They need to sell the sure-fire ones first then they can do the more obscure ships...maybe.


----------



## Xenodyssey (Aug 27, 2008)

The trouble is with all the manufacturers producing the same kit subjects, even in different scales is that there would be a glut of them on the market, which MIGHT affect sales and stop any contemplation of doing more obscure subjects.
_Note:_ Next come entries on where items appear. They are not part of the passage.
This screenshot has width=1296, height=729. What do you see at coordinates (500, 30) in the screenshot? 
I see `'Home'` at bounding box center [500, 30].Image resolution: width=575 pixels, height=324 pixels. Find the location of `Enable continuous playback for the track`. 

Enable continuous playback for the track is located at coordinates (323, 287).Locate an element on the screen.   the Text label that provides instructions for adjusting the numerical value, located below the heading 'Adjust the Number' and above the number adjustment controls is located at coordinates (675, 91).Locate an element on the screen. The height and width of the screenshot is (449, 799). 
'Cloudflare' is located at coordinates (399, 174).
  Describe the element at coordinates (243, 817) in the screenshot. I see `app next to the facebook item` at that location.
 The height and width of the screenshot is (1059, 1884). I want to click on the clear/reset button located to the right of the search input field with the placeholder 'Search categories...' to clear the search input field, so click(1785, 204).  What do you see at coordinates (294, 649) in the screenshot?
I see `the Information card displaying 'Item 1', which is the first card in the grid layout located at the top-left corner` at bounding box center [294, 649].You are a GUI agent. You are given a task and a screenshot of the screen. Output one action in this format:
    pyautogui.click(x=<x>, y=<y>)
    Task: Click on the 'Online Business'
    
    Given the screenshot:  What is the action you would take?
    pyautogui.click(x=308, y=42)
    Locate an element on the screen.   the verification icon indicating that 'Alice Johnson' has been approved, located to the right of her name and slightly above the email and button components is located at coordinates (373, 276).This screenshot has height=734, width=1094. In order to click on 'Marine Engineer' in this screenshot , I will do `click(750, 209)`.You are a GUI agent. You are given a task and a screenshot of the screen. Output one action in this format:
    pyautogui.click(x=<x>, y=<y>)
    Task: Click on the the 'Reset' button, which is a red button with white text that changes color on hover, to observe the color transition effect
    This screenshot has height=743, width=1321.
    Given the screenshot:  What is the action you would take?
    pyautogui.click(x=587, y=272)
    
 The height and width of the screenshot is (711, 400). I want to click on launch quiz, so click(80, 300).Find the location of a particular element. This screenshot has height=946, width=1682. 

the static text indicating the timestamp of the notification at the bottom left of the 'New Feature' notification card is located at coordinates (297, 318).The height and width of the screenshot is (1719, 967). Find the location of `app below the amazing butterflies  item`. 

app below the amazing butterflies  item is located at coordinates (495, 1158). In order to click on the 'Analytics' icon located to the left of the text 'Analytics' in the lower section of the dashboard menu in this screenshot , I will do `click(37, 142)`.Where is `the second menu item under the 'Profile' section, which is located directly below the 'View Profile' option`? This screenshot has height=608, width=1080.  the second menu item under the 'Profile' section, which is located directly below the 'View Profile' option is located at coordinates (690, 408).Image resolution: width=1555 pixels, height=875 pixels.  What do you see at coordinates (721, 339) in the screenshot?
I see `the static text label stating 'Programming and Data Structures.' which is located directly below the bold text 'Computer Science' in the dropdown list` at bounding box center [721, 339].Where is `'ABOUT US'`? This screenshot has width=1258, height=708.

BTW Does anyone know if the Disney rights fiasco going to affect sale of the Dragon kits in different regions around the world like the Bandai "only in Japan" farce?


----------



## Steve H (Feb 8, 2009)

Xenodyssey said:


> The trouble is with all the manufacturers producing the same kit subjects, even in different scales is that there would be a glut of them on the market, which MIGHT affect sales and stop any contemplation of doing more obscure subjects.
> 
> BTW Does anyone know if the Disney rights fiasco going to affect sale of the Dragon kits in different regions around the world like the Bandai "only in Japan" farce?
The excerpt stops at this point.